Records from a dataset
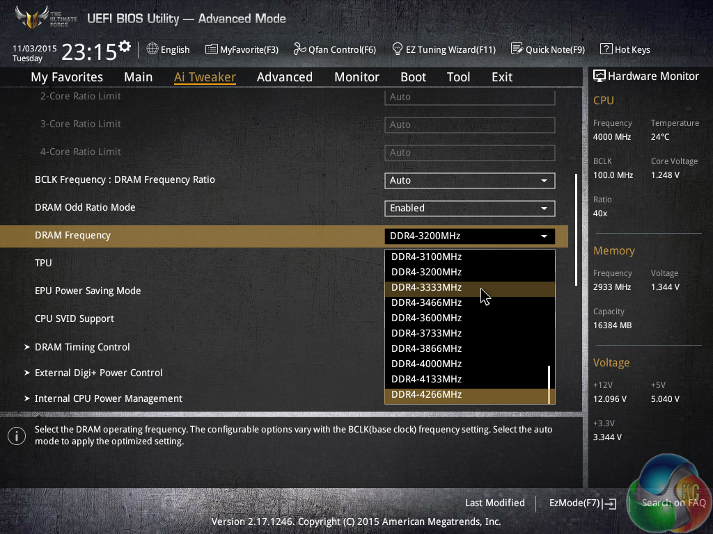
Task: Click the Hot Keys question mark icon
Action: (x=606, y=49)
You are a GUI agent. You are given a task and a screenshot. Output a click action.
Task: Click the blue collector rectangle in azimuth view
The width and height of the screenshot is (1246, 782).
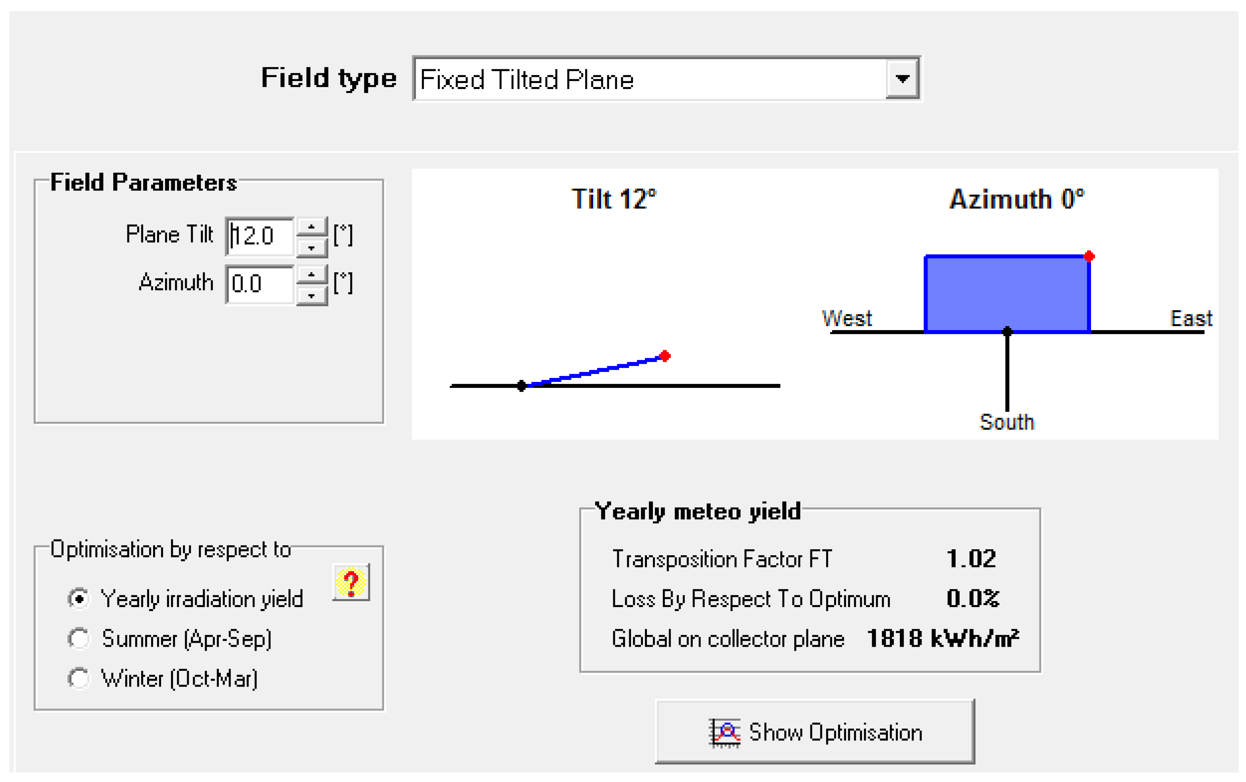click(1007, 293)
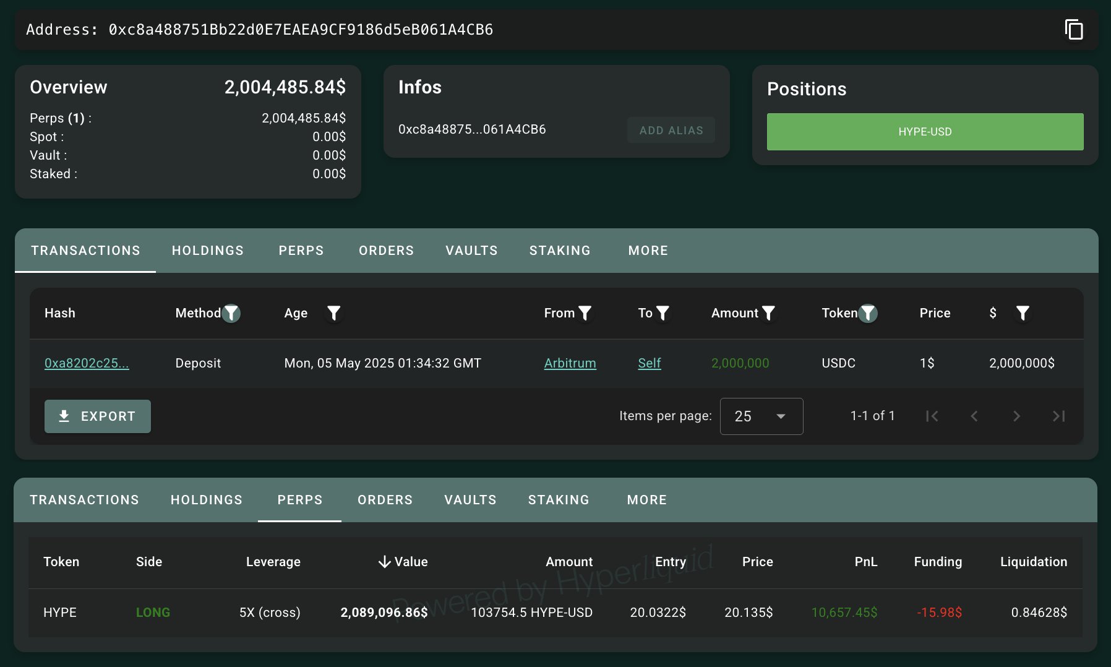Click the ADD ALIAS button

click(x=671, y=130)
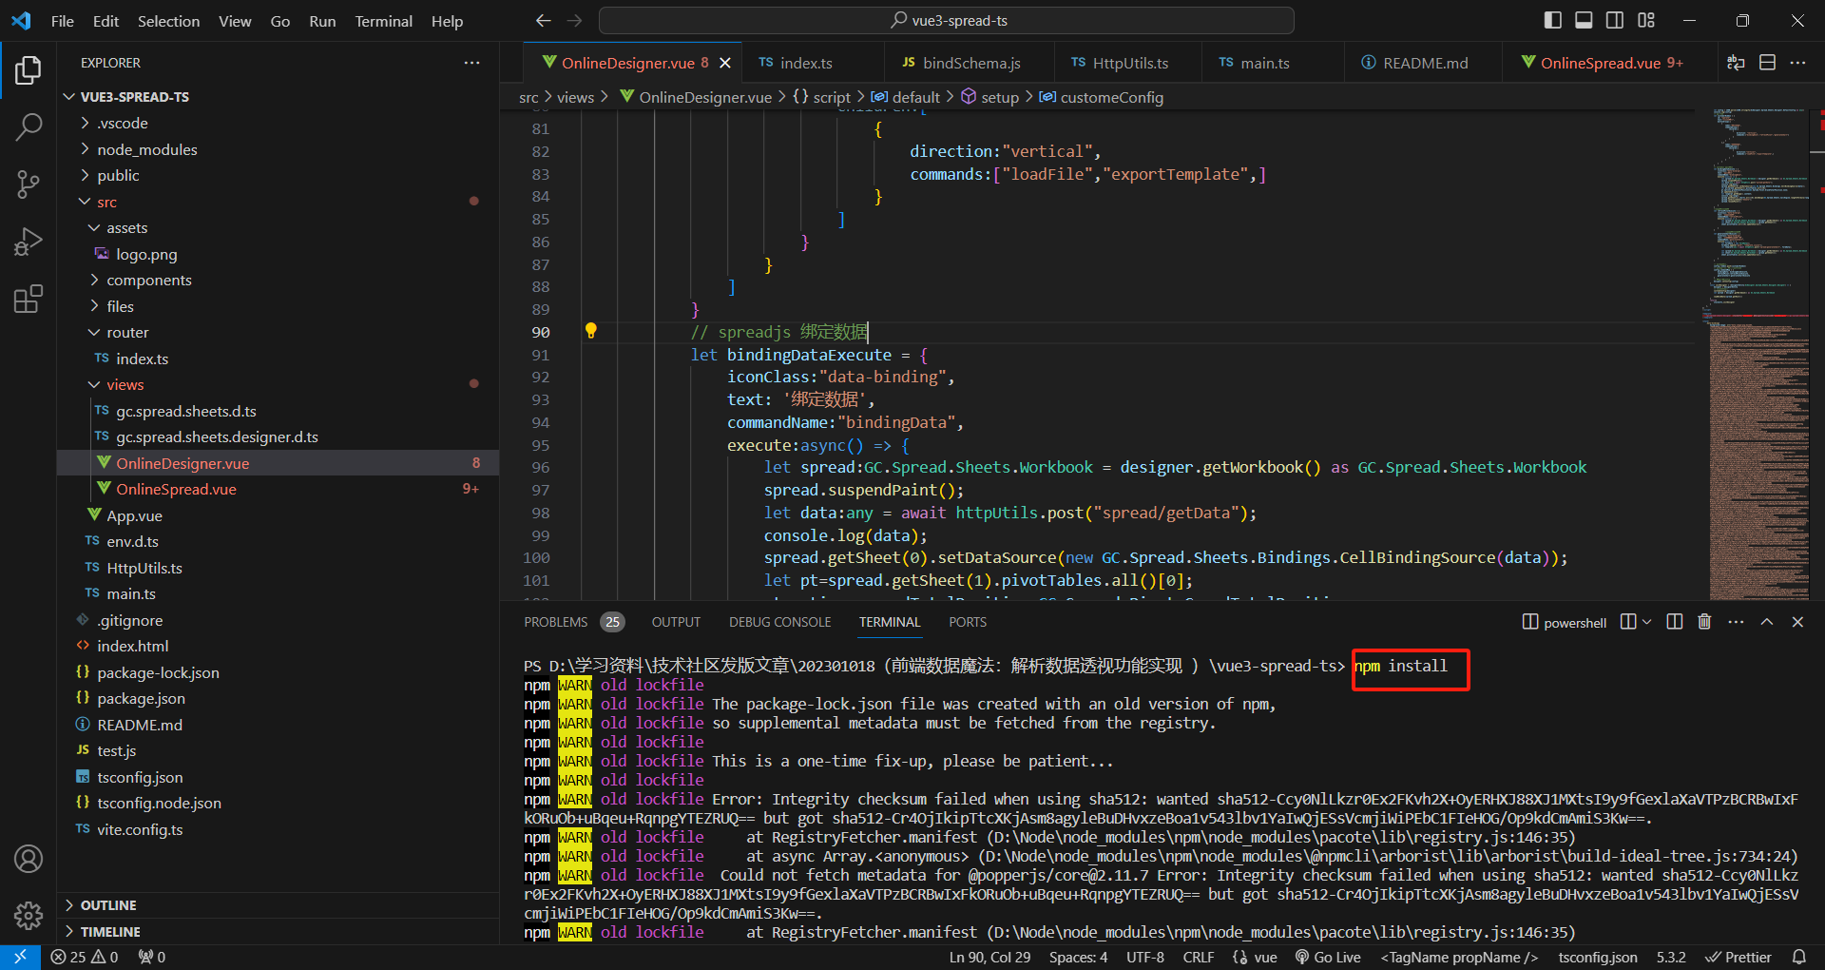Screen dimensions: 1825x970
Task: Open the Extensions view
Action: click(x=29, y=300)
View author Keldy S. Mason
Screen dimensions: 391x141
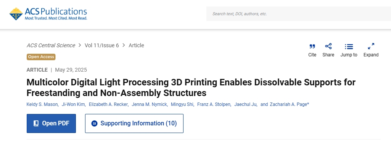[42, 104]
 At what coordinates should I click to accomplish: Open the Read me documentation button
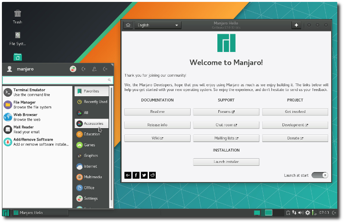(157, 112)
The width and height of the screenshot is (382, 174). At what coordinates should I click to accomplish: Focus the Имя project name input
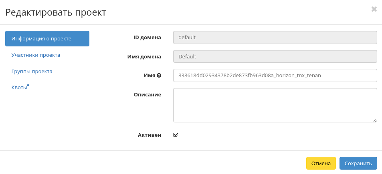(x=275, y=75)
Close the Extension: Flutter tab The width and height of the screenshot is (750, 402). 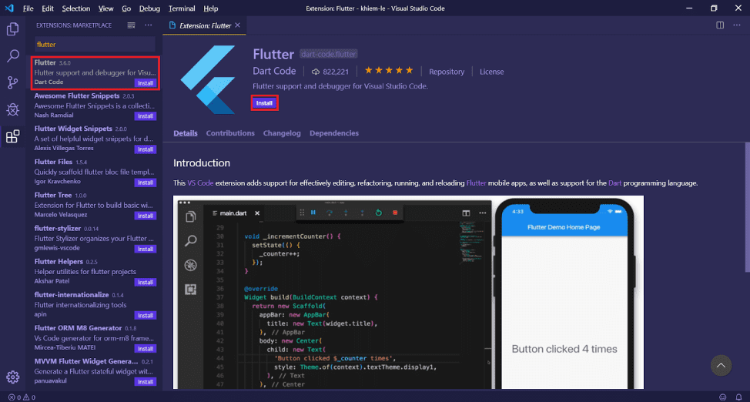click(238, 25)
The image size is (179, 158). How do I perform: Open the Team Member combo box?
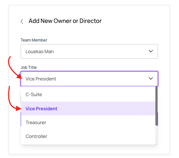(89, 51)
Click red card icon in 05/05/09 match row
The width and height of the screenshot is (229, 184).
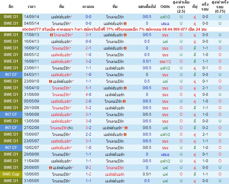coord(124,101)
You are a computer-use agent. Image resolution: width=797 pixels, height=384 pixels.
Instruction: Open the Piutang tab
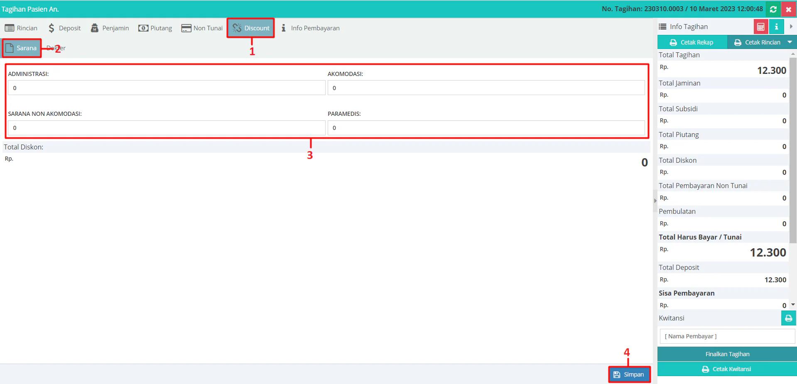tap(155, 28)
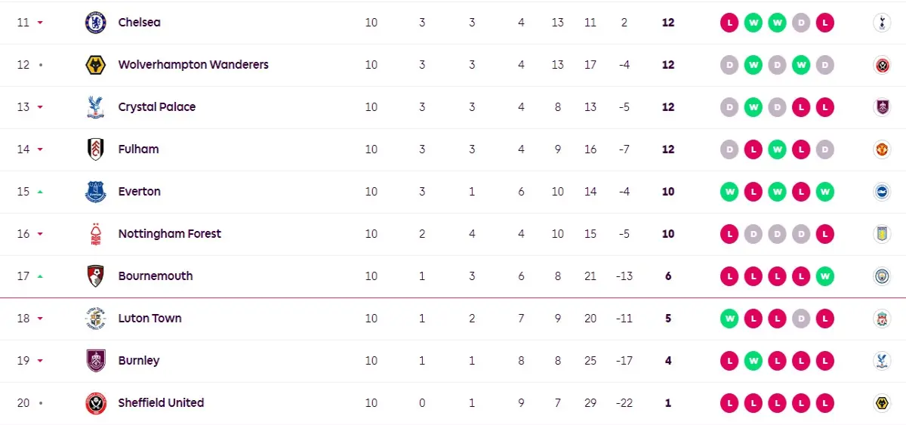Click the Wolverhampton Wanderers wolf crest
The height and width of the screenshot is (425, 906).
[x=96, y=65]
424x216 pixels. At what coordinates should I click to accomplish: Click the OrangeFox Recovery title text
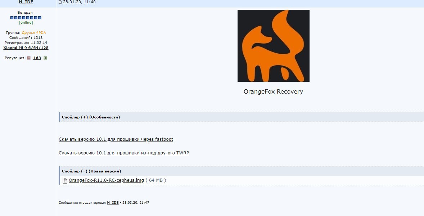(274, 92)
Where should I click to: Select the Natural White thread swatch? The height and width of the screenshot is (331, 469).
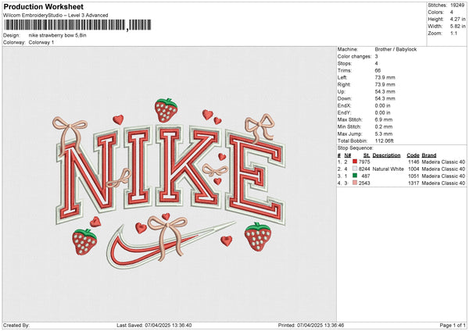pyautogui.click(x=354, y=169)
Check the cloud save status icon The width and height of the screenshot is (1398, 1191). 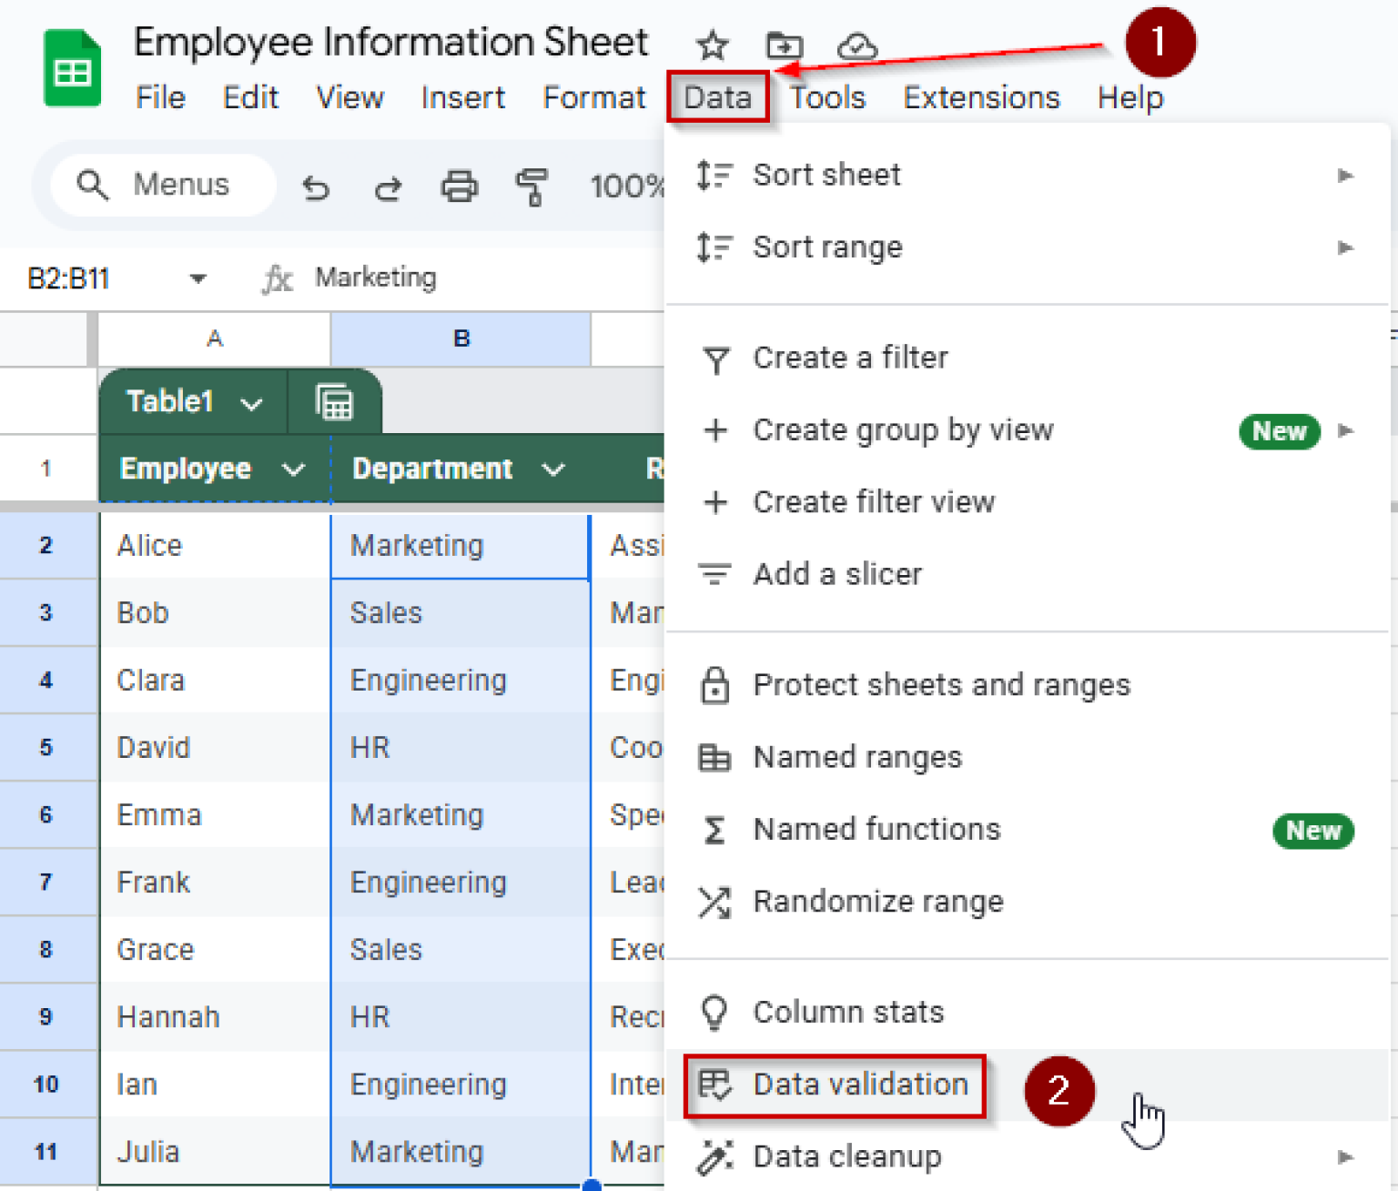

• [DIRECTIONS FOR THIS TASK] Please write out exactly the lines from the one containing "424x216 pixels. At" through the last line of the records above, and leave out any pictures.

• [TASK OUTPUT]
424x216 pixels. At what coordinates should I click to accomplish: Click the OrangeFox Recovery title text
(274, 92)
Where should I click to: Select the Natural White thread swatch? The height and width of the screenshot is (331, 469).
pyautogui.click(x=354, y=169)
Check the cloud save status icon The width and height of the screenshot is (1398, 1191). 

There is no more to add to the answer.